碩士 === 國立臺灣科技大學 === 電機工程系 === 105 === Abstract Alginate is a non-toxic, biodegradable, and naturally occurring polysaccharide found in marine brown algae. It has been used in many drug delivery systems for a long history due to its biodegradability and biocompatibility. This study aimed to encapsulate doxorubicin using alginate via electrospray method and assessed the capacity of the encapsulating drug carriers to kill liver cancer cells through cell viability assay. And this particle can also cause embolization in brood vessel at liver cancer site. It will lead the apoptosis of the liver cancer. Formulation of alginate-based particles was firstly done using the electrospray method. Preliminary results include encapsulation of stock solution with various pH value, and different applied voltage during electrospray process and addition of CTAB as surfactant to harvest the smaller size and shape of particle. Our results showed that the MPs produced from the following condition (flow rate: 4.0 µl/min, WD: 13.0 cm, voltage: 8.0 kV, pH: 7.13, Needle length: 0.6 cm) exhibited smallest size, and was confirmed that DOX is encapsulated in particle. The size is suitable for causing embolization of liver cancer site.
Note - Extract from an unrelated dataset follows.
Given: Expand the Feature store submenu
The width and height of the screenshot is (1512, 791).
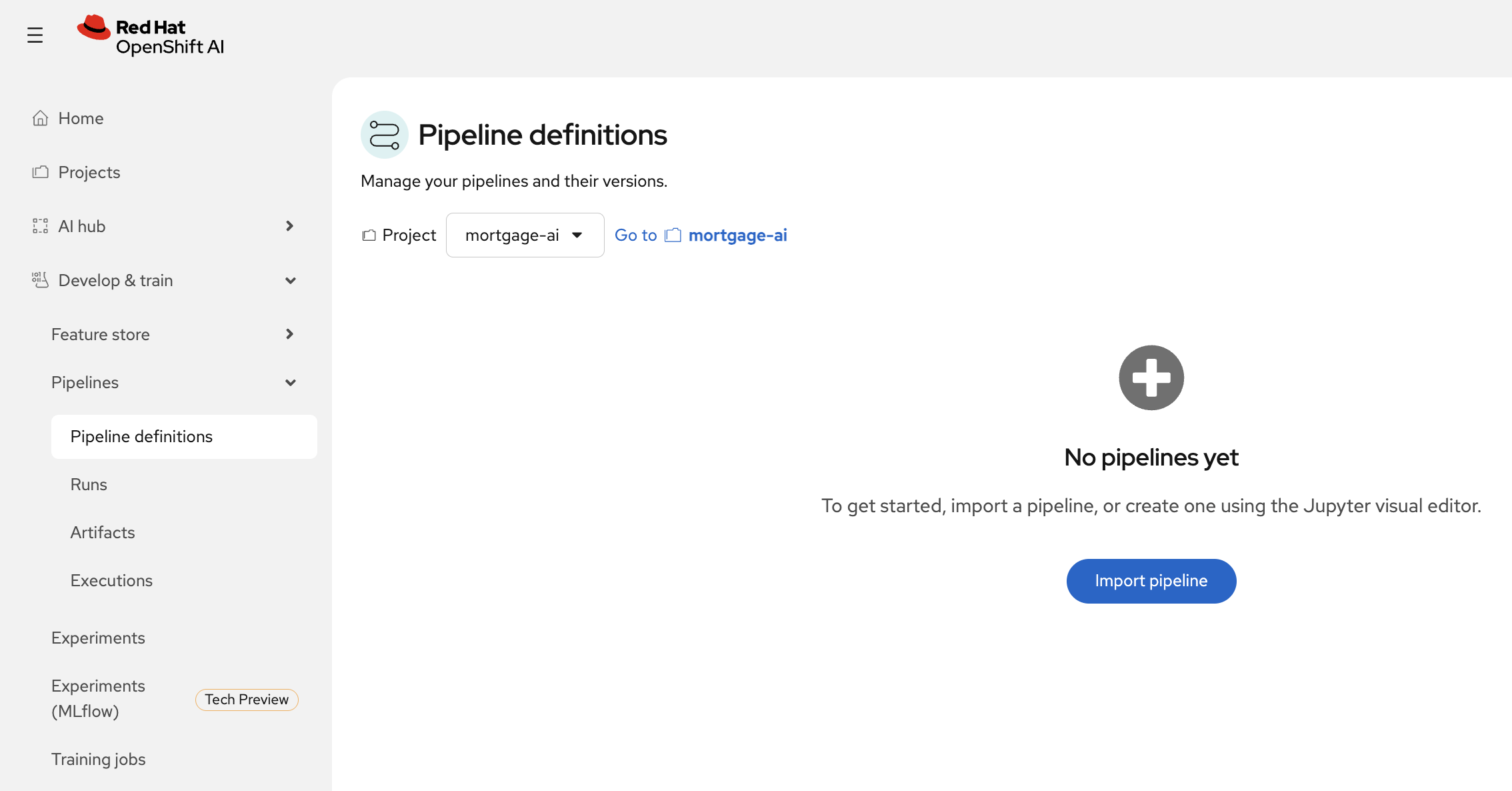Looking at the screenshot, I should pos(289,334).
MRI test was conducted to confirm whether the contrast agent USPIO is encapsulated in MPs or not and whether the particles can show MRI T2 effect when using as contrast agent. Ethylene glycol was used to disperse the MPs to prevent precipitation during acquisition procedure of MRI imaging. As a result, the USPIO in the MPs was confirmed through this test and indeed showed T2 effect in MRI imaging. By using SEM, the precise morphology of surface of the MPs was observed. The cytotoxicity of the doxorubicin encapsulating MPs to liver cancer cell HepG2 was via MTT assay. During this assay, the cells were incubated at 37℃, 5% CO2 condition. At point of 1 mM doxorubicin concentration, MPs suspended with DI water/ethylene glycol cosolvent showed inhibition rate of approximately 65% and 89% to hepatic cancer cell line HepG2, respectively.